##### INFORMATION SUPPLIED

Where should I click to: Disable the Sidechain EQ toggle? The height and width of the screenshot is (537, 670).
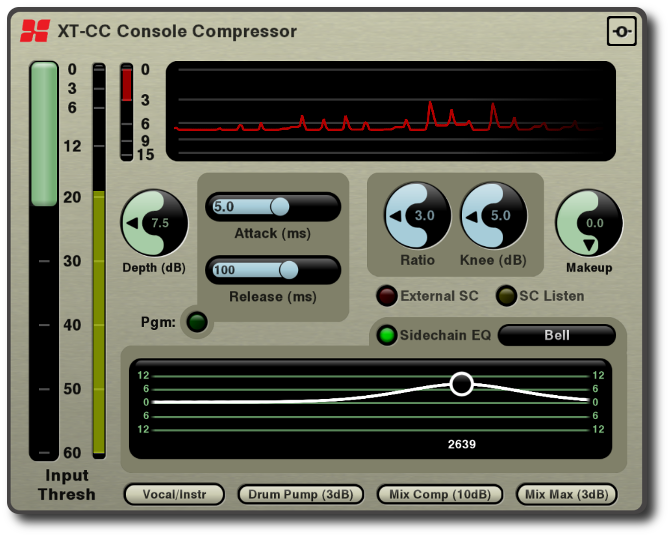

##########
##### INFORMATION SUPPLIED

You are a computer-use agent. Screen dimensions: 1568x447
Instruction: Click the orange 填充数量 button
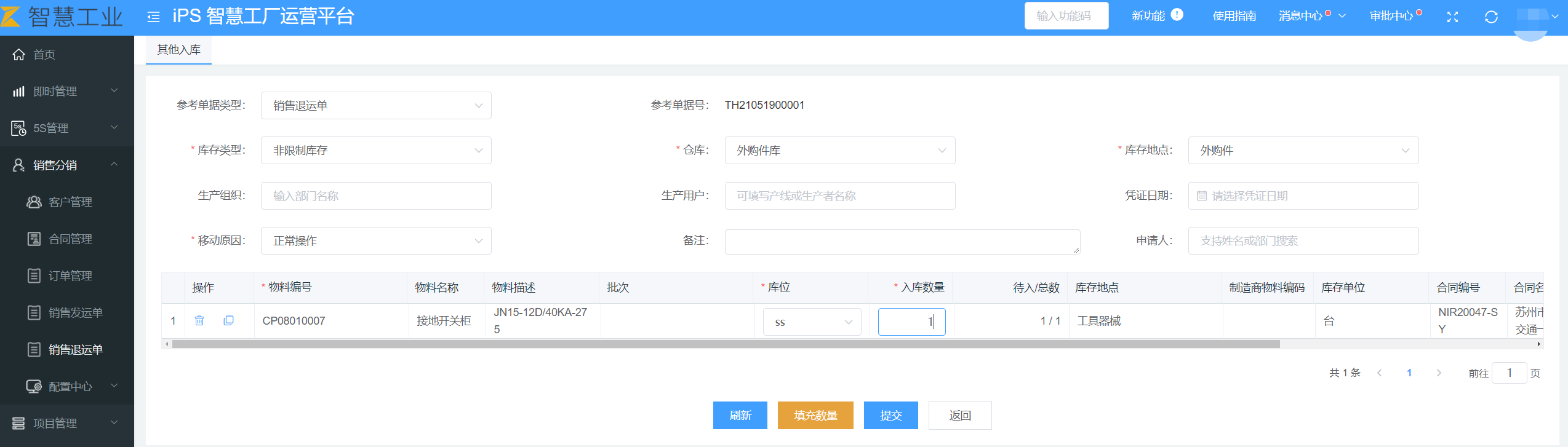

##########
##### INFORMATION SUPPLIED

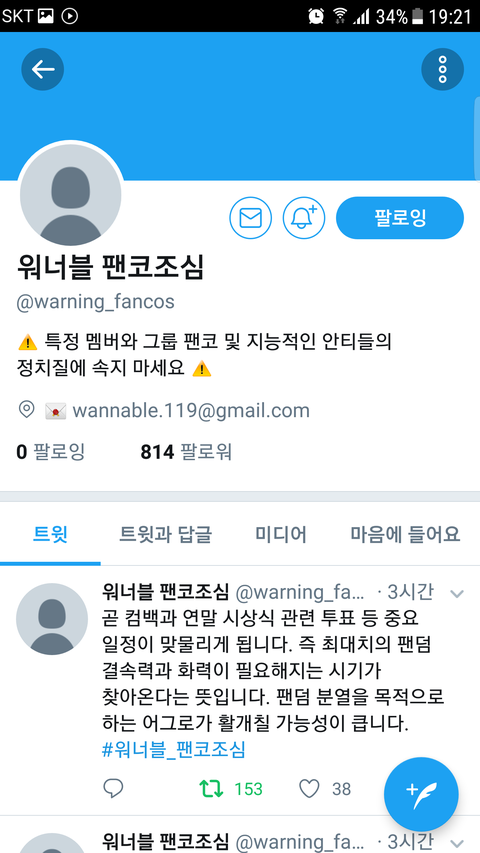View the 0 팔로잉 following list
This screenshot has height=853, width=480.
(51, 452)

##########

EXERCISE DIRECTIONS => Every line above from the line with "You are a computer-use" to the line with "Instruction: Click the orange 填充数量 button", both included, must be reproduced exactly, and no other line may appear.

RESPONSE BELOW =>
You are a computer-use agent. Screen dimensions: 1568x447
Instruction: Click the orange 填充数量 button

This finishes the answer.